Stored data
- Opening Delimiter -
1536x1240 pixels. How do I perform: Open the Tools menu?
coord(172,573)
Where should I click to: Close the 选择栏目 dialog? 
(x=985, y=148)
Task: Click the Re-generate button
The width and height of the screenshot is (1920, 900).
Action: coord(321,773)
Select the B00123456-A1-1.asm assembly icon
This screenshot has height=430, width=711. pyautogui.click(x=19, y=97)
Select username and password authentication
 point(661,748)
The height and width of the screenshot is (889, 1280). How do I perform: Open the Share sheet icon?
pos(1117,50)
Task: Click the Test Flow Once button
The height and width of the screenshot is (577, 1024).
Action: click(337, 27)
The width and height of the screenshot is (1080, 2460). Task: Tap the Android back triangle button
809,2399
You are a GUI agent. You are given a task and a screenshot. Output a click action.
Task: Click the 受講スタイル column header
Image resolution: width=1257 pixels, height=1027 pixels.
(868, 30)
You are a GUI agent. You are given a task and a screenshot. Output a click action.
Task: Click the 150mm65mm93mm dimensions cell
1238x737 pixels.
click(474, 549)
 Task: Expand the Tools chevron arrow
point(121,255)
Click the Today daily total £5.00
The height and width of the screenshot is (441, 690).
- Closing Delimiter -
Task requirements
Exact copies of every record are required, so retype them in full.

Task solution
1536x1240 pixels. How do I perform: Open the Tools menu?
coord(172,573)
Where should I click to: Close the 选择栏目 dialog? 
(x=985, y=148)
Task: Click the Re-generate button
The width and height of the screenshot is (1920, 900).
Action: coord(321,773)
Select the B00123456-A1-1.asm assembly icon
This screenshot has height=430, width=711. pyautogui.click(x=19, y=97)
Select username and password authentication
 point(661,748)
The height and width of the screenshot is (889, 1280). How do I perform: Open the Share sheet icon?
pos(1117,50)
Task: Click the Test Flow Once button
The height and width of the screenshot is (577, 1024).
Action: click(337, 27)
The width and height of the screenshot is (1080, 2460). Task: Tap the Android back triangle button
809,2399
You are a GUI agent. You are given a task and a screenshot. Output a click action.
Task: Click the 受講スタイル column header
Image resolution: width=1257 pixels, height=1027 pixels.
(868, 30)
You are a GUI agent. You are given a task and a screenshot. Output a click action.
Task: Click the 150mm65mm93mm dimensions cell
1238x737 pixels.
click(474, 549)
 Task: Expand the Tools chevron arrow
point(121,255)
Click the Today daily total £5.00
The height and width of the screenshot is (441, 690).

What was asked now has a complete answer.